Sen. Elizabeth Warren [D-Mass.], a vocal critic of President Donald Trump and former CFPB acting director Mick Mulvaney, announced earlier this week that she will seek the Democratic nomination for president in 2020.
Sen. Warren was the individual who originally proposed the idea for the Consumer Financial Protection Bureau, when she was a Harvard professor. She was appointed by former president Barack Obama to help set up the agency and ran it until former director Richard Cordray was installed. There were concerns that Warren would not receive enough support from Republicans to garner the necessary votes to be confirmed by the Senate.
After the CFPB was created, Warren, 69, announced she was running for Senate and in 2012 became the first female Senator from Massachusetts.
Other prominent Democrats, including Sen. Bernie Sanders [D-Vermont] and former vice president Joe Biden are also reported to be considering runs for president in 2020. The Democratic field is said to be wide open heading into the 2020 primary season, which will kick off in a year. Sen. Warren is hoping to get a jump start on those potential opponents by announcing well in advance of everyone else.
Sen. Warren has also been a vocal critic of many institutions within the financial services arena and has used her spot on the Senate Banking Committee to rail against perceived injustices — especially those against low-income individuals and the middle class.
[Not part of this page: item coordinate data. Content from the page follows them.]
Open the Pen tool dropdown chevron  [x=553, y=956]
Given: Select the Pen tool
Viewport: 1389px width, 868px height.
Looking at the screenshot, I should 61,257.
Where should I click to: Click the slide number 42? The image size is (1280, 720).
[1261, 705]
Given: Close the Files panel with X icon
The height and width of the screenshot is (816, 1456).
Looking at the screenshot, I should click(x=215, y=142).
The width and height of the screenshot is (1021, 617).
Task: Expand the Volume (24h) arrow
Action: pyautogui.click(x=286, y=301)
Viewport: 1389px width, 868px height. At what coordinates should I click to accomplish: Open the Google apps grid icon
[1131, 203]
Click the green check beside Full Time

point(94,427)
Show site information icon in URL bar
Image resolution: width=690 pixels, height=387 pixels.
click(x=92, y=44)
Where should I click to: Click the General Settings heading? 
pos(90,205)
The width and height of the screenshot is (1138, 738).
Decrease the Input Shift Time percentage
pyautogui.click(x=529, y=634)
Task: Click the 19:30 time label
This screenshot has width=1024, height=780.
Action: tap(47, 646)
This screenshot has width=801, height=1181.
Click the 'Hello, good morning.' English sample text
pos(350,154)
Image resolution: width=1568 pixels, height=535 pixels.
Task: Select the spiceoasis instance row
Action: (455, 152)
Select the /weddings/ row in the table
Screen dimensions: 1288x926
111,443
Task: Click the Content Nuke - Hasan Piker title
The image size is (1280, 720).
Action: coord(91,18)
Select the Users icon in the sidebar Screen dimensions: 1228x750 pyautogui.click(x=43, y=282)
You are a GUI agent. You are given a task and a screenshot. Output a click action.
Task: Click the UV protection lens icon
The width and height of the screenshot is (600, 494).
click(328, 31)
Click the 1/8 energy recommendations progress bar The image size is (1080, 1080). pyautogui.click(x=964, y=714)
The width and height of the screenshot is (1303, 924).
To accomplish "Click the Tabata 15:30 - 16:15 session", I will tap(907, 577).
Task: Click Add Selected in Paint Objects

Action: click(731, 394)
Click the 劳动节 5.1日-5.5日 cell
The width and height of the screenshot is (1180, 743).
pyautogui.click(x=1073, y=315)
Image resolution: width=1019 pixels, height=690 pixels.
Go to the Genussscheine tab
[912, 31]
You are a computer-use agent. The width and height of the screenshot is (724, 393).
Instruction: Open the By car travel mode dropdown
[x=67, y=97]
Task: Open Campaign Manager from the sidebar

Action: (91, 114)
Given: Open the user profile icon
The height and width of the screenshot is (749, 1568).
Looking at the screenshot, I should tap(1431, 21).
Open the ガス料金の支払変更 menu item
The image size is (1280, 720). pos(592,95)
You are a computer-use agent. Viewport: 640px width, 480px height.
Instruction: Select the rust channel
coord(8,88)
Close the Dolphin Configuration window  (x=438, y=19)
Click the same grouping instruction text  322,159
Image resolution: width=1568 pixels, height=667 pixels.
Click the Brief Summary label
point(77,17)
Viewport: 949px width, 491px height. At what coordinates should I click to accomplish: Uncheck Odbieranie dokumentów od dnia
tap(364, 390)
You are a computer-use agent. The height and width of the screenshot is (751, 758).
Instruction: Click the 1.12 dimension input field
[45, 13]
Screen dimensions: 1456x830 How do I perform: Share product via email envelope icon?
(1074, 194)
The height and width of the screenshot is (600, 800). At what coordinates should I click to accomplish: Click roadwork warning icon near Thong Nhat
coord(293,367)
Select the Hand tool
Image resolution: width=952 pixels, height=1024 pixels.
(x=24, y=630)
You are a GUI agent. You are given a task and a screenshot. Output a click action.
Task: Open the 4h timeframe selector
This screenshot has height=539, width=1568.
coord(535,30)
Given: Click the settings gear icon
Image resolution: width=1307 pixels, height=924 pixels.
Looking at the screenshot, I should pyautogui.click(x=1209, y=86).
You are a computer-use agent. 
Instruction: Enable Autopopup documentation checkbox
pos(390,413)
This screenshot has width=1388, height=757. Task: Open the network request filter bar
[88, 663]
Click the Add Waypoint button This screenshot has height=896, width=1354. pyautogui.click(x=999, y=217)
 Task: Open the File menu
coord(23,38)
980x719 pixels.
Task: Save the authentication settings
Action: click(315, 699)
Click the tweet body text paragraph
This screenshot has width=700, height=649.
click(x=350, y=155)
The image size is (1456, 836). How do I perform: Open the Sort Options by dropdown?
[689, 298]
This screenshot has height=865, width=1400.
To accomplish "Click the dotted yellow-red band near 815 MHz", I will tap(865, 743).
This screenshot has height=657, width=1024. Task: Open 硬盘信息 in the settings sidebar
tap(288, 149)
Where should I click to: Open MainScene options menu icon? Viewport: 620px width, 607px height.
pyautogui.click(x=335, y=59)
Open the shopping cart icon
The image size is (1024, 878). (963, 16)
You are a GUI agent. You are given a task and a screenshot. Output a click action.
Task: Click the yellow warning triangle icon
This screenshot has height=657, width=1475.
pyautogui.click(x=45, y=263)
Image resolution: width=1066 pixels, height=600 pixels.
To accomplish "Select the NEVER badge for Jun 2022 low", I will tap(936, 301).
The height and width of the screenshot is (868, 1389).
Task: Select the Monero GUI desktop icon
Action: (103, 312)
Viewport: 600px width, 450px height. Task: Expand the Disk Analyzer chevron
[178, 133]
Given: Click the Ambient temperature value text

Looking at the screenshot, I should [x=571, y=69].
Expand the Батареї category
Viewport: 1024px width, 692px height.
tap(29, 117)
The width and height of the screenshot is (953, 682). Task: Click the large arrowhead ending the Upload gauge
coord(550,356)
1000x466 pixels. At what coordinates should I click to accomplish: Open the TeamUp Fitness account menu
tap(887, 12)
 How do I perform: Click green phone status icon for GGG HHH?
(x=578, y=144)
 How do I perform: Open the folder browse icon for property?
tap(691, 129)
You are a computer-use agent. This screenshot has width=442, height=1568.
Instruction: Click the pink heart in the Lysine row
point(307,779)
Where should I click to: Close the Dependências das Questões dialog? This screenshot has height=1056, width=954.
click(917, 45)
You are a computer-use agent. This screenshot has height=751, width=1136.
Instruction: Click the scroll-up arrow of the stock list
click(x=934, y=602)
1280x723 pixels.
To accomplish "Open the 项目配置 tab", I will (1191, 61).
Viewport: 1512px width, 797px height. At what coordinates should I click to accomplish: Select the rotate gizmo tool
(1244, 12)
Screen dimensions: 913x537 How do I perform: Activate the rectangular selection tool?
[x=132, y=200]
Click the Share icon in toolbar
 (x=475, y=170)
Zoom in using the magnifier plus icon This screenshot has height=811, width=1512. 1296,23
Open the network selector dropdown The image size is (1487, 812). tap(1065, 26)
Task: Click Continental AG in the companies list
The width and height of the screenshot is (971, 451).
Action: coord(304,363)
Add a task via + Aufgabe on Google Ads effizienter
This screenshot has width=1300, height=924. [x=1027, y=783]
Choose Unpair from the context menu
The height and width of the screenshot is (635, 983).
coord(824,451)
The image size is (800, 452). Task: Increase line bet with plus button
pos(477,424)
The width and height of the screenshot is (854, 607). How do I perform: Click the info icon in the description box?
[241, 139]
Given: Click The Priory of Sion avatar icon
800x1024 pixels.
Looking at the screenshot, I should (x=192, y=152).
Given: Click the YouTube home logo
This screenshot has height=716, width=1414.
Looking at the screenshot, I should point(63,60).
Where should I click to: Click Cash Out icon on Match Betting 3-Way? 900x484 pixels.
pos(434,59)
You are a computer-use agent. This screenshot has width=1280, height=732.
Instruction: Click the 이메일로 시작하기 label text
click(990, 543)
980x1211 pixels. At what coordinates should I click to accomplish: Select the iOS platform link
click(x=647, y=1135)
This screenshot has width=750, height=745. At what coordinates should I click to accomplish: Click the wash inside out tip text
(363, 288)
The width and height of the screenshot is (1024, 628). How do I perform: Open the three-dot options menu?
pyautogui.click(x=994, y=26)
“The problem we’ve got right now in Washington is that it works great for those who’ve got money to buy influence, and I’m fighting against that,” Sen. Warren said on Monday in announcing her candidacy. “And you bet it’s going to make a lot of people unhappy. But at the end of the day, I don’t go to Washington to work for them.”
Sen. Warren opposed the nomination of Kathy Kraninger to be the director of the CFPB, arguing that she did not have enough consumer protection experience to run the agency. She also questioned the appointment of Mulvaney to be the acting director when Cordray resigned in November 2017. She also co-sponsored legislation that would end the program placing unpaid income tax debts with private collection agencies and called Betsy DeVos “the worst Secretary of Education the country has ever seen” in a report criticizing how the department had handled student loan issues and other collection-related topics.